Le Poivre was born in Mons to son of Jacques and Catherine Demeurs. The Le Poivre family had many engineers including Pierre Le Poivre (1546-1626), an architect and military engineer. Jacques-François too studied mathematics and geometry and worked as a clerk and surveyor for the city of Mons. In 1700 he moved to Paris and in 1704 he published a treatise in two parts on cylindrical and conic sections. This work largely escaped serious study and some reviewers considered it to be plagiarism of Philippe de la Hire. In any case, de la Hire's work was more well-known. In part 2, his method of central projection was essentially the same as used by de La Hire in his 1673 work Nouvelle méthode en géométrie, pour les sections des superficies coniques et cylindriques but it has been suggested that Le Poivre independently discovered this since the book included several original theorems.

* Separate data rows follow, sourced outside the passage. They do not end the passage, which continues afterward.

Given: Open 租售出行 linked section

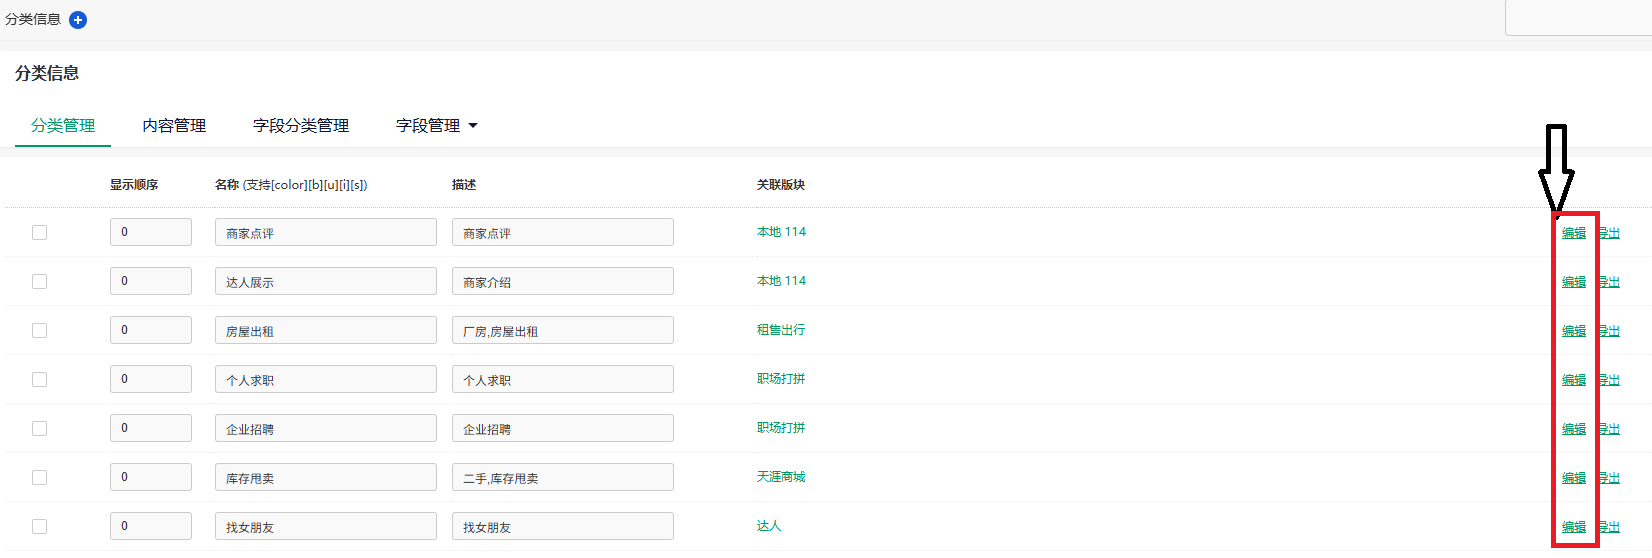Looking at the screenshot, I should click(780, 330).
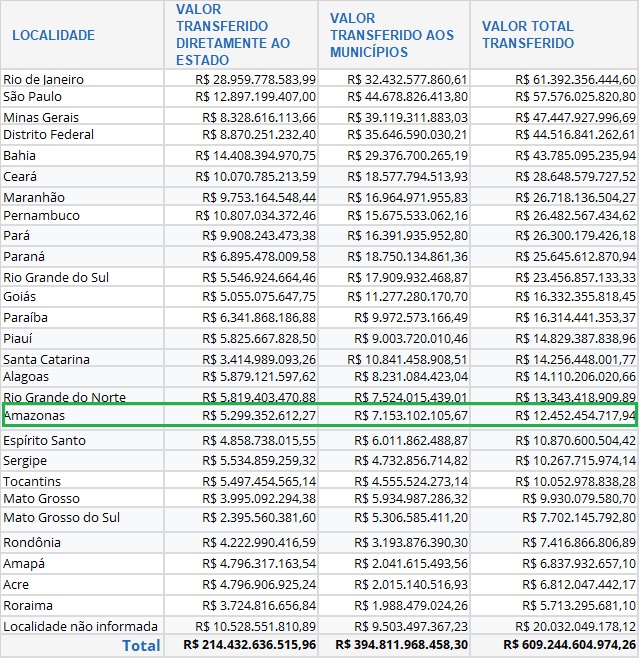The width and height of the screenshot is (639, 658).
Task: Click Minas Gerais in the locality column
Action: click(41, 117)
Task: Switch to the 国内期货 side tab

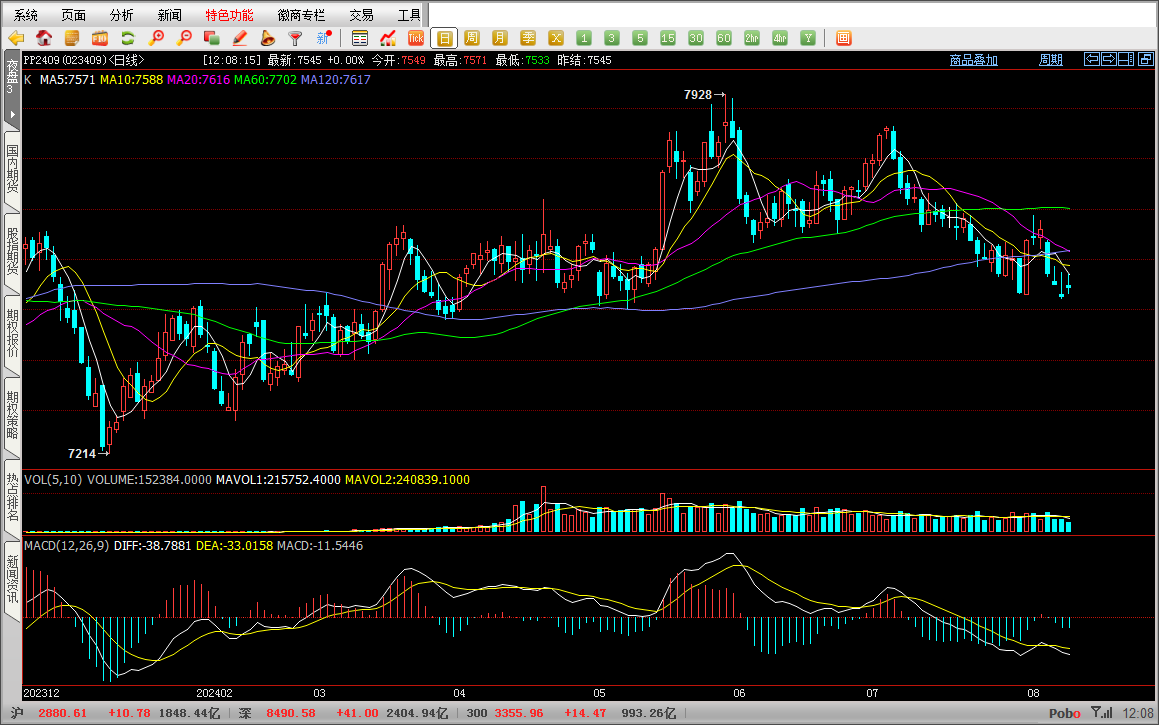Action: (12, 170)
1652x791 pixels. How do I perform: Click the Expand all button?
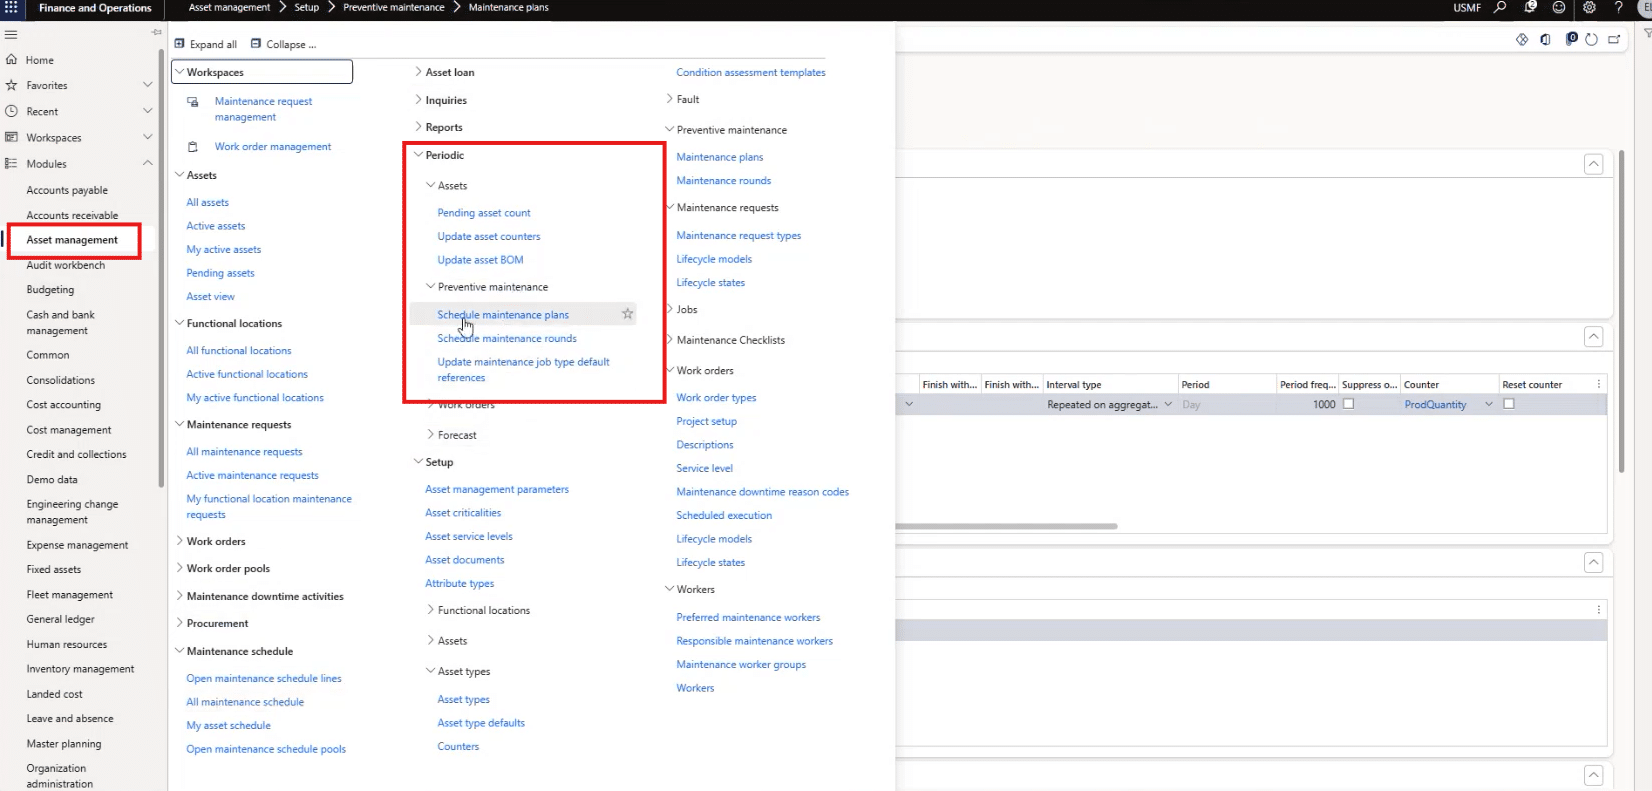click(206, 44)
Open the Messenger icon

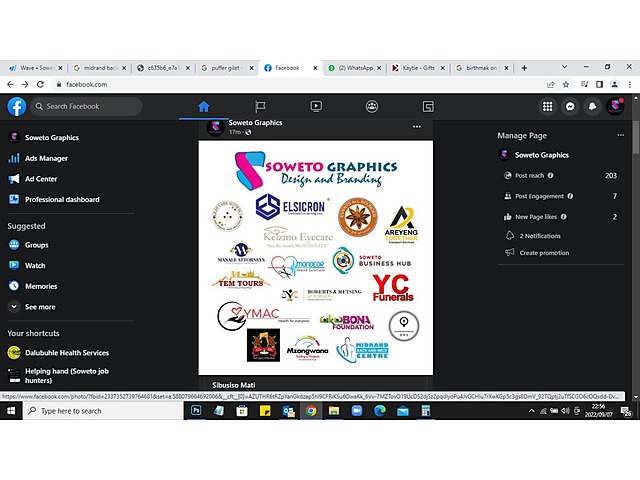coord(570,106)
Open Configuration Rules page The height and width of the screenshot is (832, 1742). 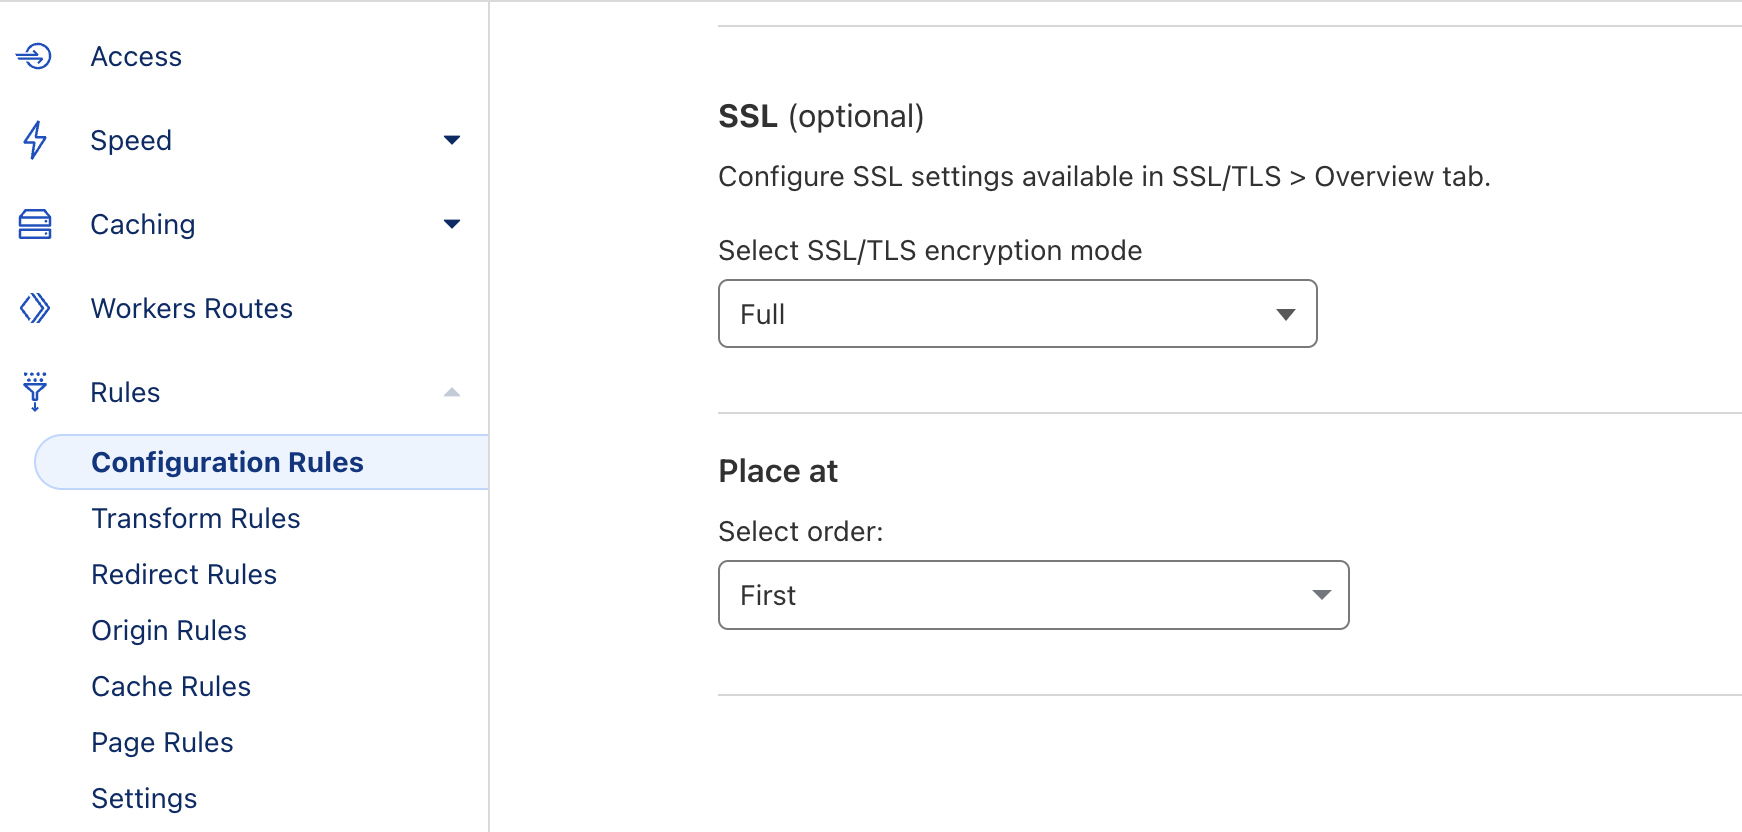227,462
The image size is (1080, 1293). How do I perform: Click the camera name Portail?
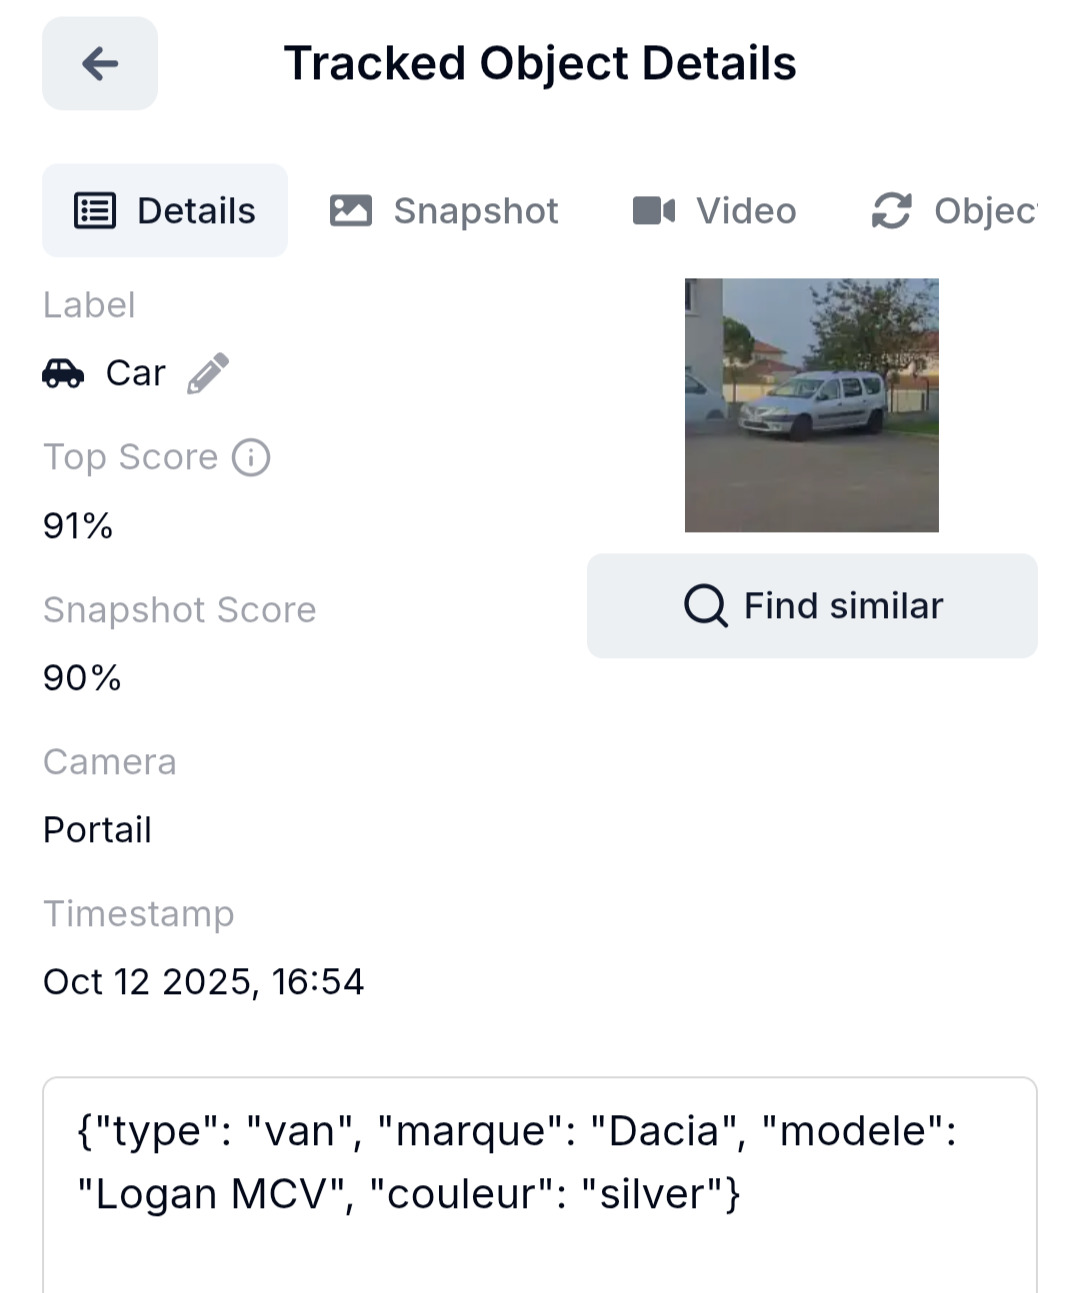[97, 830]
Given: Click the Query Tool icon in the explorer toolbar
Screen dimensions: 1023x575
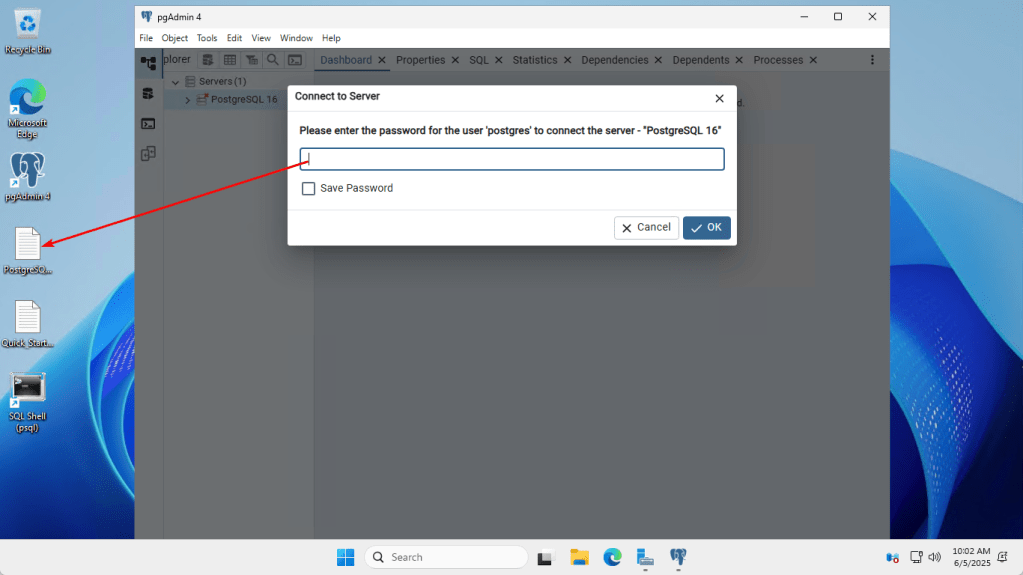Looking at the screenshot, I should [x=208, y=60].

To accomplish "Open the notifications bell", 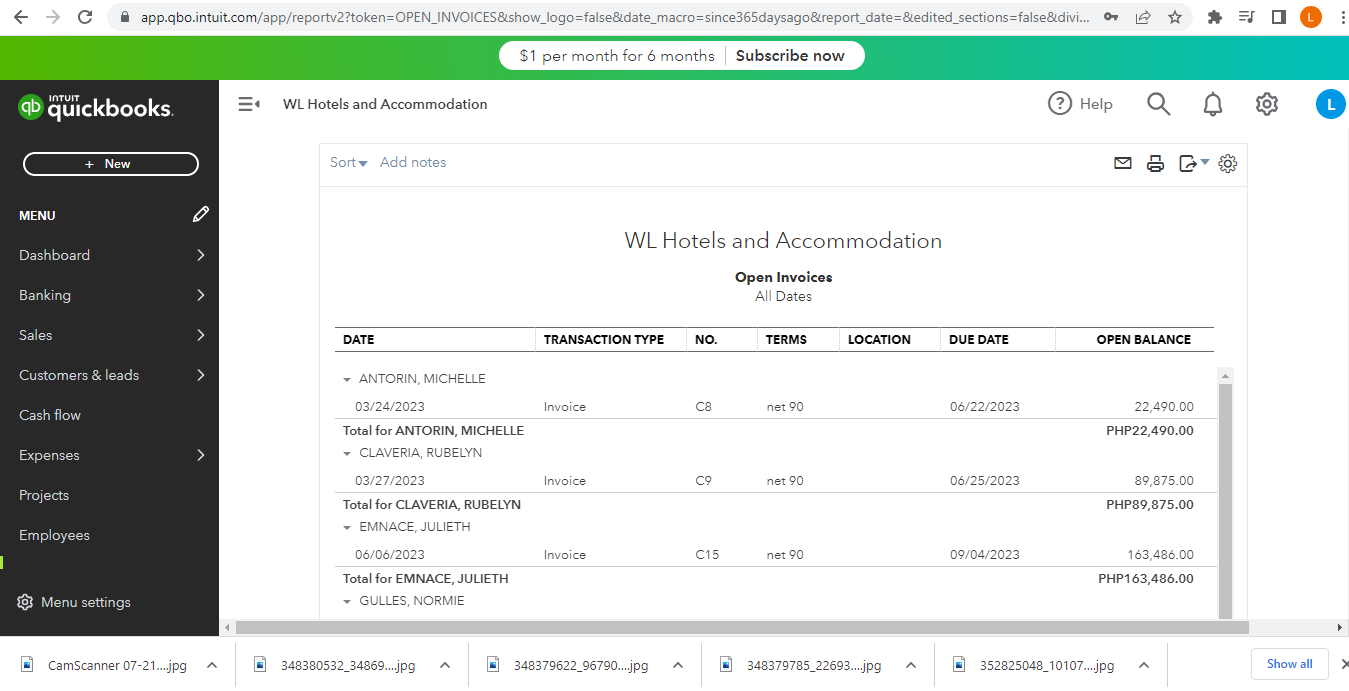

A second edition of the Traité was published in 1708. An earlier work on an introduction to arithmetic that Le Poivre published in 1687 has never been located. He was a friend of Guillaume de l'Hôpital and a simple proof of the intersecting chords theorem by Le Poivre impressed l'Hôpital and may have made its way into l'Hôpital's Traité analytique des sections coniques. A biography claimed that Le Poivre was a poet.